Так что я побывал в Майданеке одним люблинским летом, и он вспоминается мне, как музыка. Только я не могу эту музыку записать, потому что не знаю нот и нет у меня сердца, которым это все записывается.
Она не могла это знать, потому что не была в Майданеке и потому, что Майданек не Париж, в который я их вез, здесь бы мы ничего не решили, здесь все было решено за нас. И я попрощался с Польшей навсегда, как только выбрался оттуда.

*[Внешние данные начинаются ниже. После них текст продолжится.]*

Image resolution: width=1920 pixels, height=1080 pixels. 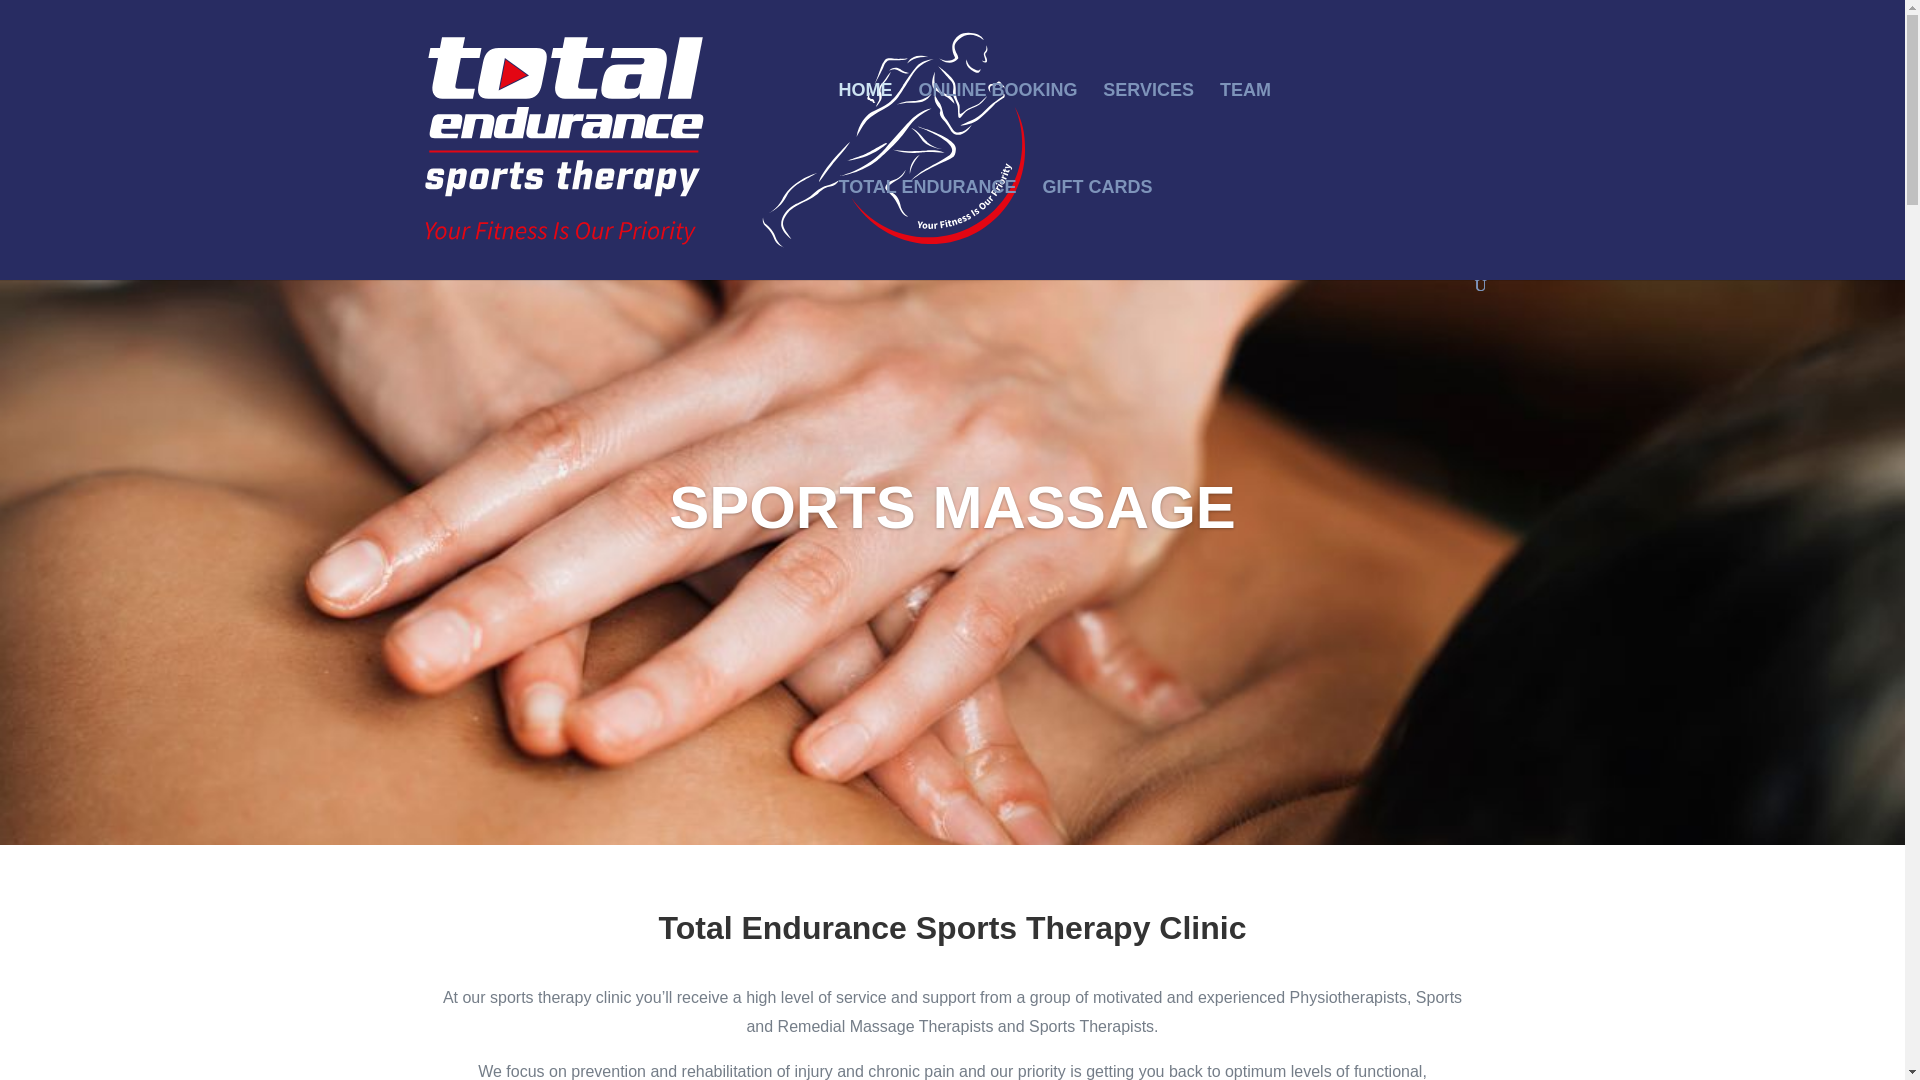 What do you see at coordinates (1097, 228) in the screenshot?
I see `GIFT CARDS` at bounding box center [1097, 228].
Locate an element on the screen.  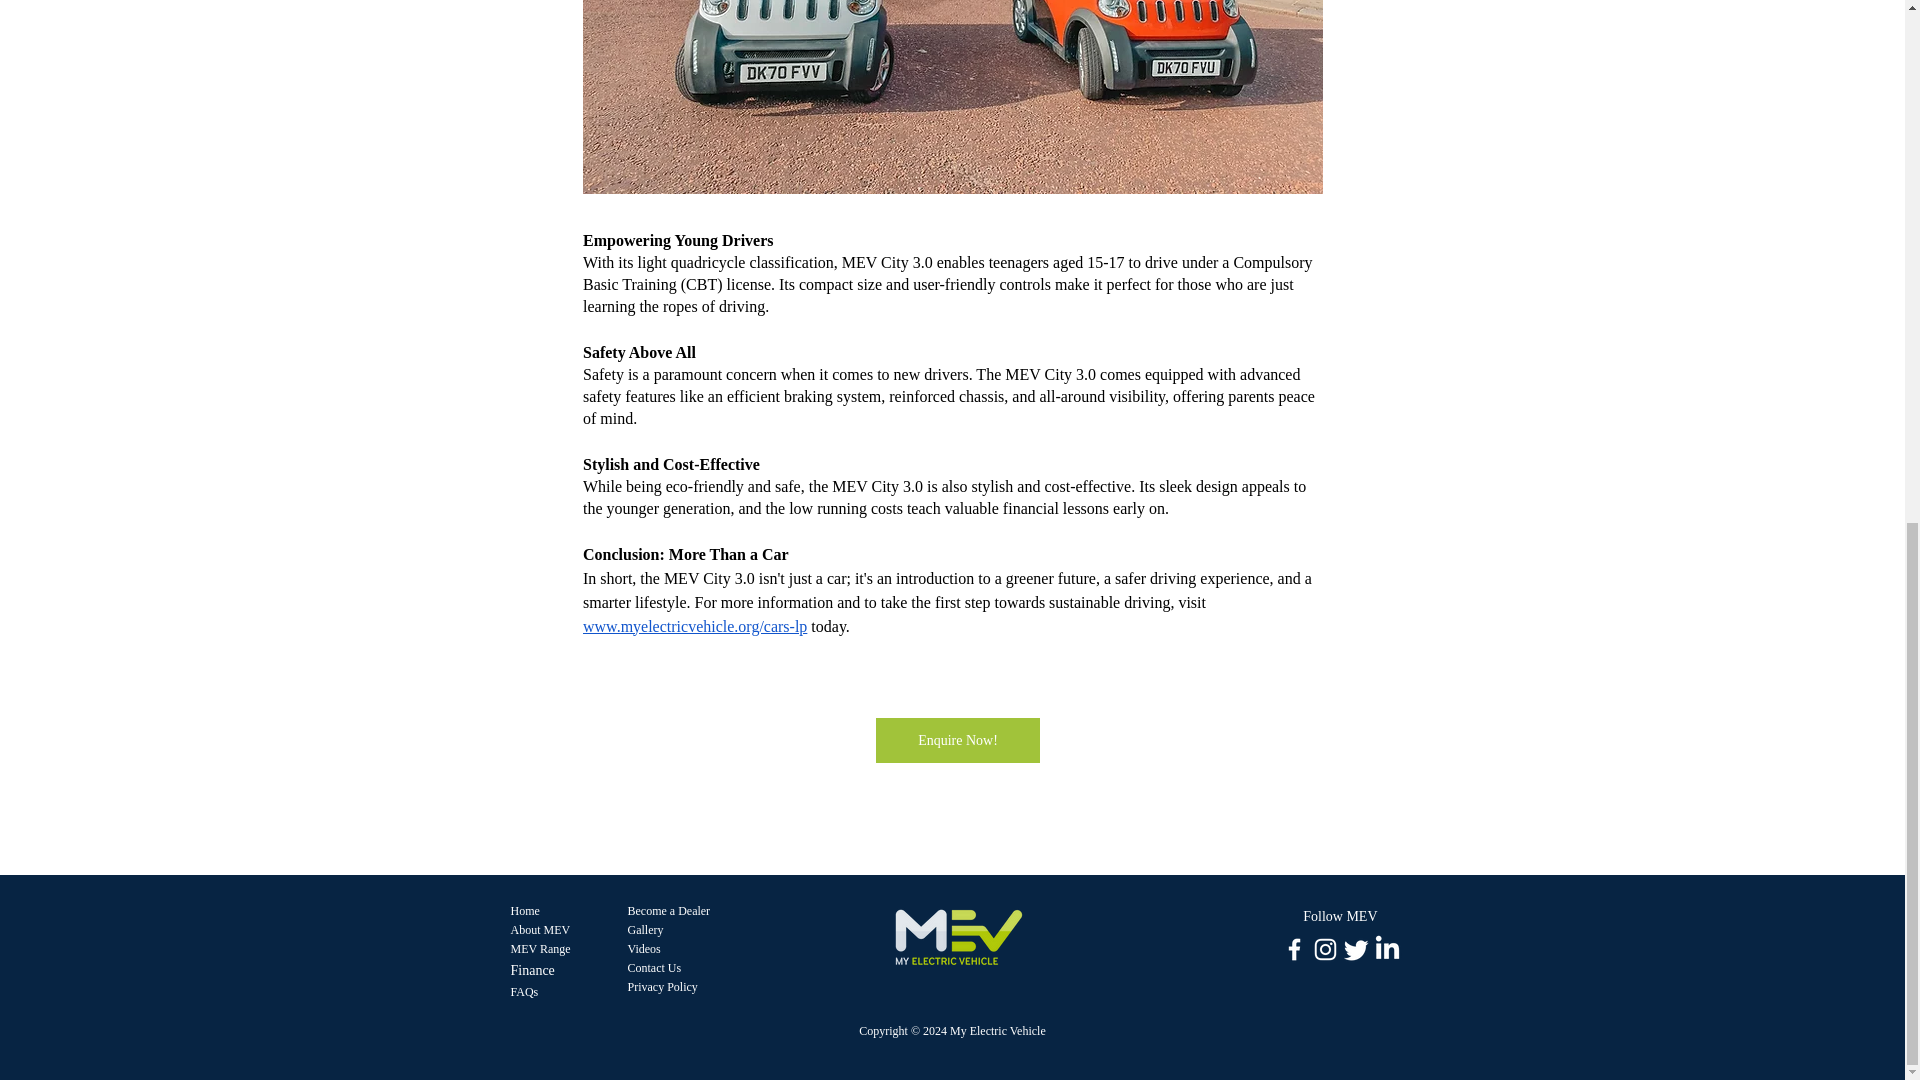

Я мог бы все это рассказать своим детям, но решил их не пугать, да и она была бы раздражена рассказом, подумала, что хочу разжалобить. И теперь она продолжала тревожно молчать, не веря, что я справлюсь, и передернула плечами недовольно после того, как таможенники ушли. А когда ушли, велела нам выйти.
Мы стояли и смотрели через щель в двери, как тщательно и сурово она снова начала складывать вещи, отказываясь от всякой помощи, и складывала так долго, будто укоряла меня, что я нарочно везу их в Париж, чтобы подвергать подобным истязаниям.
А впереди еще две таможни, правда в цивилизованных странах, но обыскивают такие же смертные.
Вечер. Простота одеяла. Теплый лоскут, нетребовательный, спрятавший мою бессонницу от мира на несколько часов. Зачем я все это затеял?
Если бы мне не приснился мотивчик, я бы, пожалуй, никого не стал беспокоить, но он приснился, и его следовало записать. Как?
Он так назойливо приснился, будто его нашептали. И будто я видел того, кто, склонившись ко мне, шептал.
Но в купе, кроме нас, четверых, никого не было. На нижней полке подо мной похрапывал сын, бесшумно спала она, заложив руку под голову, вверху в темноте, как в поднебесье, мы с дочкой.
Всю ночь что-то перебирали под вагонами, не могли успокоиться, или это рельсы на ходу менялись местами?
– Куда его деть? – сходил я с ума.- Куда-то же его надо деть?
Нот я не знаю, ни диктофона, ни магнитофона, только моя не привыкшая запоминать собственную музыку память. Интересно, тот, кто передал мотивчик, запомнил его сам или тут же забыл? Где его теперь искать?